### INPUT FOR THIS TASK

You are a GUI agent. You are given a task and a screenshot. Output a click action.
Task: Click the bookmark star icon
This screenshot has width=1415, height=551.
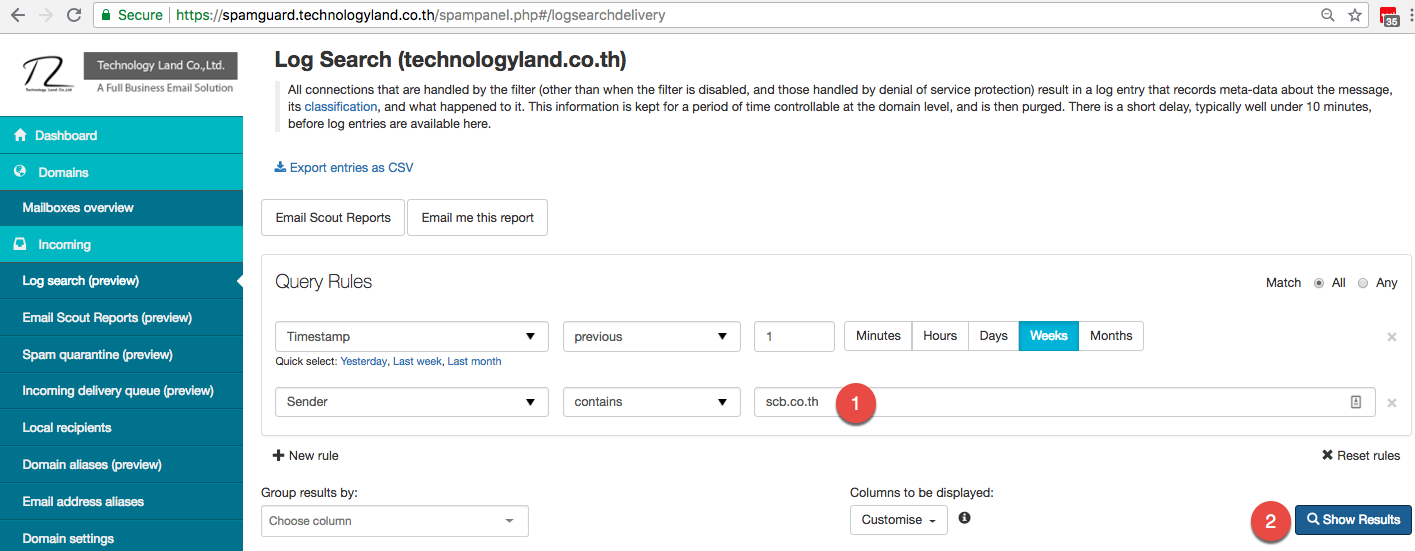click(x=1355, y=15)
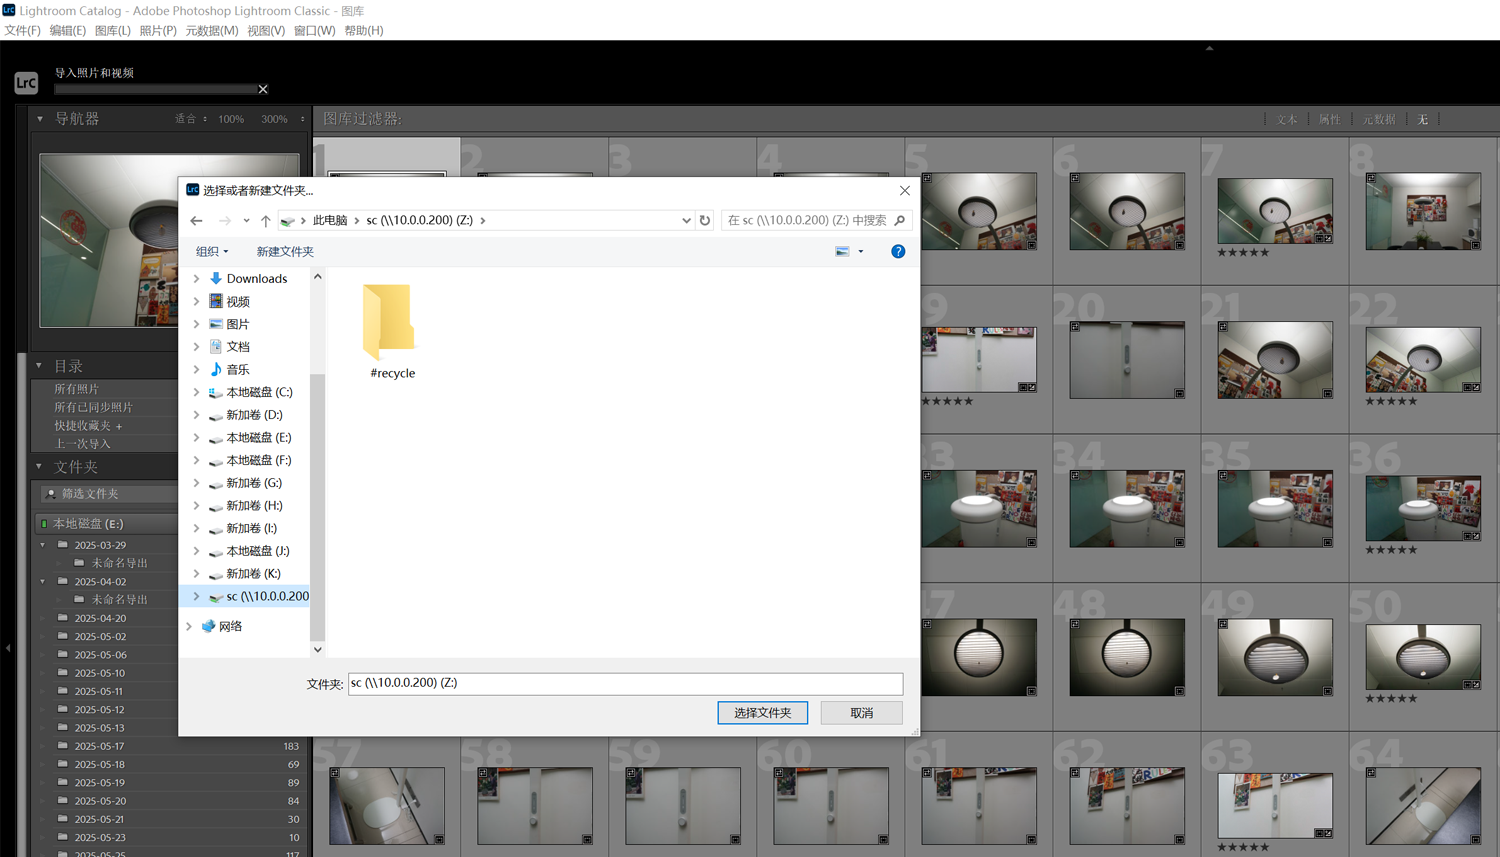Open the #recycle folder icon
This screenshot has height=857, width=1500.
(390, 322)
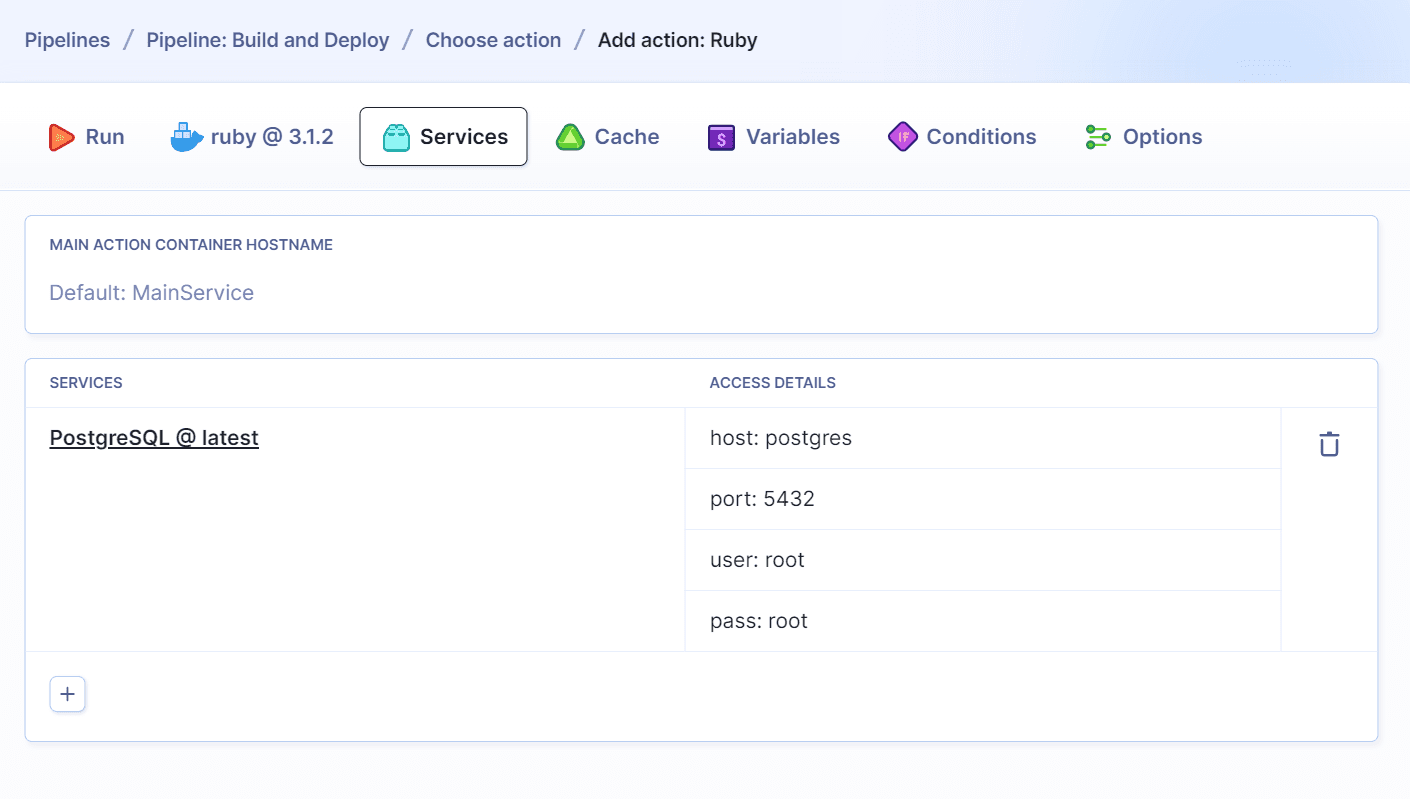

######

Type the lines above out again exactly as they appear, skipping every picture.

You are a GUI agent. You are given a task and a screenshot. Output a click action.
Task: Click the bookmark star icon
This screenshot has width=1415, height=551.
click(x=1355, y=15)
Open the #recycle folder icon
This screenshot has height=857, width=1500.
(390, 322)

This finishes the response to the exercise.